_Challenge_:
Reproduce the material below, word for word, from its start through the line containing "print is located at coordinates (62, 42).", with both ends included. Output only those lines.
─── Material supplied ───
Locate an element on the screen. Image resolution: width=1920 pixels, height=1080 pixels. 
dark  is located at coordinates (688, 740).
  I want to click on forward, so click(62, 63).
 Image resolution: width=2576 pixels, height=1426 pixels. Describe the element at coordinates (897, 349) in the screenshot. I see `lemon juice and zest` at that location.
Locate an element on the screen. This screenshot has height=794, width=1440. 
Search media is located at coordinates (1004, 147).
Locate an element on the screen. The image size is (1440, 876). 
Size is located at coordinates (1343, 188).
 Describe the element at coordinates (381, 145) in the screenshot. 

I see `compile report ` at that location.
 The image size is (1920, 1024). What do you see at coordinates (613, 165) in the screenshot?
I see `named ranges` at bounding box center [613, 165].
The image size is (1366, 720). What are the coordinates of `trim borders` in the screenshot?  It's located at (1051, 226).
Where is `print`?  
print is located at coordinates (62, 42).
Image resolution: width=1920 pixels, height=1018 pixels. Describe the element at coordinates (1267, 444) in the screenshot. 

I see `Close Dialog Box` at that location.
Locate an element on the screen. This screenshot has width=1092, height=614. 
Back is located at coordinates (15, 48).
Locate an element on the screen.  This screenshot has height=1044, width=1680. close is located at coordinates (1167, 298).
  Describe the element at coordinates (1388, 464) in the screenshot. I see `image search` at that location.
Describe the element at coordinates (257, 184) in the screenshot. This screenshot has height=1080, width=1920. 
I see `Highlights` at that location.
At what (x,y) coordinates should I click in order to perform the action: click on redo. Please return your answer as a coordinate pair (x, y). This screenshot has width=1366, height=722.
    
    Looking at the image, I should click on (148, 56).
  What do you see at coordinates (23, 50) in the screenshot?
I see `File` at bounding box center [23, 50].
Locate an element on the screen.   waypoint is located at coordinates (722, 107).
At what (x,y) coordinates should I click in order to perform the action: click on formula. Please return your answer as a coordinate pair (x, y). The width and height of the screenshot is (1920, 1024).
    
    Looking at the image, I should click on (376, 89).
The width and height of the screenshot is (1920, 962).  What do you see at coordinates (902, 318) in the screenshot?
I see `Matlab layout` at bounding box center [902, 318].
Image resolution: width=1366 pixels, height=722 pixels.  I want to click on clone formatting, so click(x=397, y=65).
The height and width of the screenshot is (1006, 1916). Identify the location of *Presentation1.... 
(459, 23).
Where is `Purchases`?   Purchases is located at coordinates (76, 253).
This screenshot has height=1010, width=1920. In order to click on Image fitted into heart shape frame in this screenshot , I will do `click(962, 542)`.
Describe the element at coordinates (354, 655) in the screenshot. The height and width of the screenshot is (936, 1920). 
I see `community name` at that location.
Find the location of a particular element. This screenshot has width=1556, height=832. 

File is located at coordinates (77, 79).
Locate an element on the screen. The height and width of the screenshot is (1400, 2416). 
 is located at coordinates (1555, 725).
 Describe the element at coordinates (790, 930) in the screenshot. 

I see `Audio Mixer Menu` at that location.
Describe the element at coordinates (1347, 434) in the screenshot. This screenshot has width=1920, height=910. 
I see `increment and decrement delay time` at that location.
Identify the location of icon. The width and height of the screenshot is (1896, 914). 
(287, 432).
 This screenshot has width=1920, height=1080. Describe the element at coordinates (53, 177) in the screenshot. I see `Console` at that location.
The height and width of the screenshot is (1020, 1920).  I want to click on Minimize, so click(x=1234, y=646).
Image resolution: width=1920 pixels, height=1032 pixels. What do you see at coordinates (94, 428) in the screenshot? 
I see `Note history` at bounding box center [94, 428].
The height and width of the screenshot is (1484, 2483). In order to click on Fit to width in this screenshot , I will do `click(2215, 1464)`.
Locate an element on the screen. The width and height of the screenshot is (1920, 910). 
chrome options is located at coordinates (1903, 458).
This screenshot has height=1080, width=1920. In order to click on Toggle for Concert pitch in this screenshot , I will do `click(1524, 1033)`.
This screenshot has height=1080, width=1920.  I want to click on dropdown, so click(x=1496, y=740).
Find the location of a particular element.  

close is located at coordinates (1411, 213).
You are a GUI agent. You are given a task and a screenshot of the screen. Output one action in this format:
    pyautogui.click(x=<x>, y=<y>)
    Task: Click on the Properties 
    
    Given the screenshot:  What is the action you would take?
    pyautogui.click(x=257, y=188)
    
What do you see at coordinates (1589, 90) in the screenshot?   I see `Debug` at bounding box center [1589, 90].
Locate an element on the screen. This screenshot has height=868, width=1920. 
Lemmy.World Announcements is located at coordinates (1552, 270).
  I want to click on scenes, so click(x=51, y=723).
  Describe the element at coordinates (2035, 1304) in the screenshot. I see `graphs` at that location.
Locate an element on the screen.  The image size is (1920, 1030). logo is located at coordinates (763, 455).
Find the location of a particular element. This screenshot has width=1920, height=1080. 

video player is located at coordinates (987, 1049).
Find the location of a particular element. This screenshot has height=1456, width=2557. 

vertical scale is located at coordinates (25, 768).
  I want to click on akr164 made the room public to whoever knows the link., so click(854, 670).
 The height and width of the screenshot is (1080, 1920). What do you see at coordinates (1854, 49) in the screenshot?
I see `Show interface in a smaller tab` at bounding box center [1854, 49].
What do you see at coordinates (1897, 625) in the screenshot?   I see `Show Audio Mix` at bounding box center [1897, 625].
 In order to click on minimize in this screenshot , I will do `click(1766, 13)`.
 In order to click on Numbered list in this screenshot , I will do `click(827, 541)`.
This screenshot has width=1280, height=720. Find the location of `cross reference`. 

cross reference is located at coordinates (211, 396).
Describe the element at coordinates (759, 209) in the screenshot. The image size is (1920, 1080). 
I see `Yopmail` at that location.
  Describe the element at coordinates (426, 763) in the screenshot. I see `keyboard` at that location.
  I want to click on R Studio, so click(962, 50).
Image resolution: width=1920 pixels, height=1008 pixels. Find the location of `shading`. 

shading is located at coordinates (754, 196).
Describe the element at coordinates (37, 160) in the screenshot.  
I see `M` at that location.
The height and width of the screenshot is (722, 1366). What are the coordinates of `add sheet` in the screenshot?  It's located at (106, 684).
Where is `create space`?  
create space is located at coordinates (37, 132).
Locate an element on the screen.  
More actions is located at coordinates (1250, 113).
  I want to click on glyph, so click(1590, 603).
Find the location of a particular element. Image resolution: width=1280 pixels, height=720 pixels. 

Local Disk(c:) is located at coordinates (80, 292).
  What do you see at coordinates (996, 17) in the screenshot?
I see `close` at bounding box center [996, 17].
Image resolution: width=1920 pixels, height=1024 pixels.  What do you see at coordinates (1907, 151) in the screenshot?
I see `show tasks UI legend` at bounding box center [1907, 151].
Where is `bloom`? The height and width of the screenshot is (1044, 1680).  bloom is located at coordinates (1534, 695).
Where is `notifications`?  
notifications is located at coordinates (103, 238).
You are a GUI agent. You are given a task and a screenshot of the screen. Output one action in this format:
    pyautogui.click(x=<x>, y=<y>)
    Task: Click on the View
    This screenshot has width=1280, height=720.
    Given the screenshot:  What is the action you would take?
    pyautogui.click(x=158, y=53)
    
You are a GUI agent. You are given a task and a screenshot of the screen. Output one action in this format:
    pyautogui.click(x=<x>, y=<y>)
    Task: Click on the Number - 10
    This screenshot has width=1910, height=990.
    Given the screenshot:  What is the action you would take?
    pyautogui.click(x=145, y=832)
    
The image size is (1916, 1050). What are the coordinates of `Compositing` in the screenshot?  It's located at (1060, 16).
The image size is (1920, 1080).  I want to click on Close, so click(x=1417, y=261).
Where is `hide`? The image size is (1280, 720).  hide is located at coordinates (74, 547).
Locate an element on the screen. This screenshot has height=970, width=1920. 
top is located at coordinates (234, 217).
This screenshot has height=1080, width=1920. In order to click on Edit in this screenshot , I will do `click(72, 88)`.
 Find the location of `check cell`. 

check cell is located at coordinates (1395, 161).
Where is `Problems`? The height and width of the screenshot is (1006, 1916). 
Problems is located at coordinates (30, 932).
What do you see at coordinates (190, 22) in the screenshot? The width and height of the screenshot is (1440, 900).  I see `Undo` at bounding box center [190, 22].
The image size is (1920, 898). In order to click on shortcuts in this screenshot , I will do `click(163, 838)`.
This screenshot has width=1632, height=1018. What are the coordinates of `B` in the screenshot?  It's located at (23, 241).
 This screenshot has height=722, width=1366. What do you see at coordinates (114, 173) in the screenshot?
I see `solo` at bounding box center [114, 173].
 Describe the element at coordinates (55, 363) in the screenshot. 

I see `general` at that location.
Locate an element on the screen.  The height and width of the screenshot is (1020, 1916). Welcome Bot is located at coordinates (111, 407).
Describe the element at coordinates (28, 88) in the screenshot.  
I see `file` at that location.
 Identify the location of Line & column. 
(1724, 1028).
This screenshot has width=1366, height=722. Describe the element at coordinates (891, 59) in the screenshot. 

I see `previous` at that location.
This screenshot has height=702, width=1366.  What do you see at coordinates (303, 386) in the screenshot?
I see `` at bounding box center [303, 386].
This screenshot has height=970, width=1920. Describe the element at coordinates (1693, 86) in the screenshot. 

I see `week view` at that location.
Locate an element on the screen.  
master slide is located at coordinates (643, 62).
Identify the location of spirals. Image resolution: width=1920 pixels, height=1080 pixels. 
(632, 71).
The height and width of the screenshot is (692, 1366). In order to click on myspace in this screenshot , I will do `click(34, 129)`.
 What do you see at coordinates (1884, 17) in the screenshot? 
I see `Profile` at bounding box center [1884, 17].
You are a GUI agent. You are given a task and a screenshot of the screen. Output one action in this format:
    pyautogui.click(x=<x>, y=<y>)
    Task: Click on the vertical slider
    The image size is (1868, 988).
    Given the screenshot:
───
_Response_:
Locate an element on the screen. Image resolution: width=1920 pixels, height=1080 pixels. 
dark  is located at coordinates (688, 740).
  I want to click on forward, so click(62, 63).
 Image resolution: width=2576 pixels, height=1426 pixels. Describe the element at coordinates (897, 349) in the screenshot. I see `lemon juice and zest` at that location.
Locate an element on the screen. This screenshot has height=794, width=1440. 
Search media is located at coordinates (1004, 147).
Locate an element on the screen. The image size is (1440, 876). 
Size is located at coordinates (1343, 188).
 Describe the element at coordinates (381, 145) in the screenshot. 

I see `compile report ` at that location.
 The image size is (1920, 1024). What do you see at coordinates (613, 165) in the screenshot?
I see `named ranges` at bounding box center [613, 165].
The image size is (1366, 720). What are the coordinates of `trim borders` in the screenshot?  It's located at (1051, 226).
Where is `print`?  
print is located at coordinates (62, 42).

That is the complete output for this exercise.